There are in general 2 different scenarios when it comes to indexing.
Either you have to deal with a stream of data, like logs, Twitter Stream, newsfeeds etc. or you have nightly database dumps.
There might be cases where you have both nightly database dumps mixed with tiny delta updates throughout the day.
Elasticsearch is build to being able to handle indexing and searching simultaneously with good performance.
There are threadpools reserved for both searching and indexing. The system will always be balanced. Elasticsearch will always try to distribute the resources fairly for each type of operation.
What does that mean? That by default Elasticsearch is not optimized for super fast indexing.
You have to tune a few parameters and know a few tricks to speed up indexing.
If you have the constant indexing scenario, you have to ask yourself (or your boss) if it’s more important to index data quickly or to search the same data in near realtime. That very much depends on your usecase and application and the SLAs that you have to fulfill.
It will also depend on the load of your cluster. Maybe you have a fairly small cluster that needs to ingest lots of logs and you don’t have a persistent queue to buffer the logs. And if you’re e.g. in a security usecase, you cannot risk to loose a single log event.

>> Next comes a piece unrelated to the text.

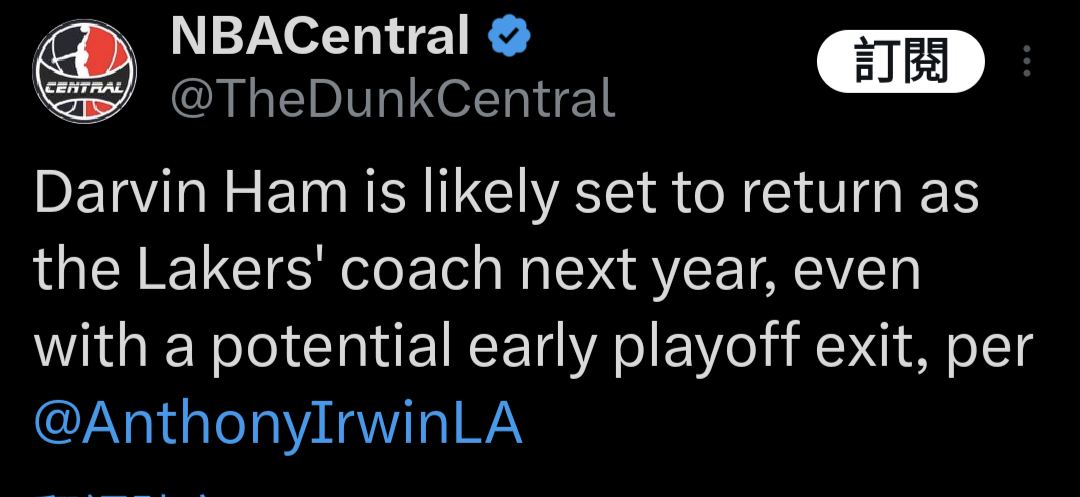Open NBACentral's basketball logo avatar

click(x=85, y=71)
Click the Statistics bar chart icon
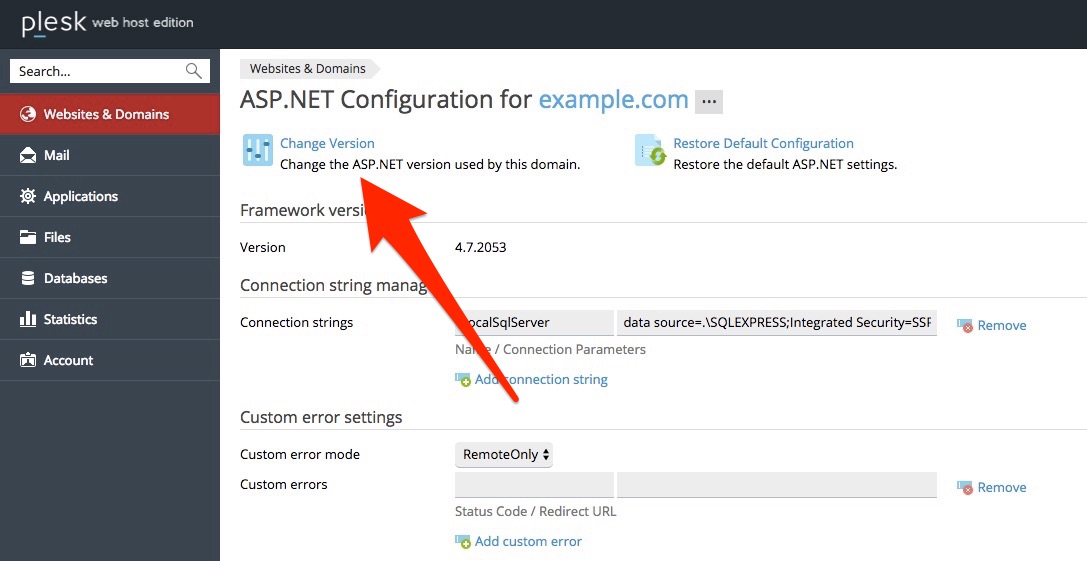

In that case you should really try to focus more on fast ingestion and maybe a slightly retarded searchability of your events.
Index refresh interval
Why is it important to know when your documents from your event stream need to be searchable?
One of the most important parameters when it comes to tuning indexing performance is the “index_refresh_interval”.
When you index a document in Elasticsearch it is not immediately searchable. It will be searchable by default after 1 second.
When the index is refreshed a new segment is created in Lucene.
Usually it does not make sense to create a new segment with every document. So Elasticsearch will wait 1 second and write a new segment for all documents that have been indexed, updated or deleted in the meantime. That does not sound very long. Exactly. It’s not very long. The more data you want to squeeze in before the index is refreshed and a new segment will be written the longer this refresh interval should be.
For write-heavy usecases 30 seconds or 60 seconds is a better refresh interval.
If you want to know more about the anatomy of a indexing operation, have a look here.
Bulk indexing
You should always use the Bulk API instead of sending single indexing requests. The HTTP overhead of sending just 1 document to Elasticsearch and have your client send the request and digest the response is massive. Never use the Index API for multiple documents in production. Always use the Bulk API.
How many documents you should put into 1 bulk request is always worth to be performance tested. Start with 100 documents and measure the time that this takes in your client application.
Then continue with 50 documents or 200 and try to find the sweet spot.
Parallelize
In most cases Elasticsearch is not the cause of the problem when you observe that you cannot index enough events per second.
In most cases the client application is not saturating Elasticsearchs indexing capacity!
Try to parallelize your indexing requests.
As with finding the perfect bulk size for your project you need to test and find the ideal number of parallel requests for bulk indexing. Try with 2, 10 and then find the perfect middle there.
Use more primary shards
If you have only 1 shard and you tried all the above and your event rate per second is still below your expectations, you need to increase the number of primary shards. All indexing requests will be evenly distributed by the document routing algorithm. So the more shards you add the less work each single shard has to perform when it comes to indexing.
All we talked about so far can be used to speed up both types of indexing: stream and dump.
Now let’s highlight a few techniques that you can use for short term heavy indexing like in a nightly database dump.
Disable replication
If your nightly dump takes 30 minutes and you know that you have some maintenance time for your system you can briefly disable replication.
Set the “number_of_replicas” of your index to 0 via the update index settings API.
PUT test/_settings
{
"number_of_replicas": 0
}
Once you’re done with the dump, you can re-enable 1 or more replicas.
Why? When you index with replica shards, each document will be first saved in the primary shard and then in all replica shards.
If you add a replica shard, the segments will be copied over via the transport protocol. A segment contains usually more than 1 document that is already digested into all its data-structures. So copying by segment is preferred over copying by document.
That is faster than if each node had to repeat the same work.
That’s about it. The best tips and tricks for tuning indexing speed can be found here.
Of course there are always more performance boosting tricks and parameters to tune, but these are the most important ones.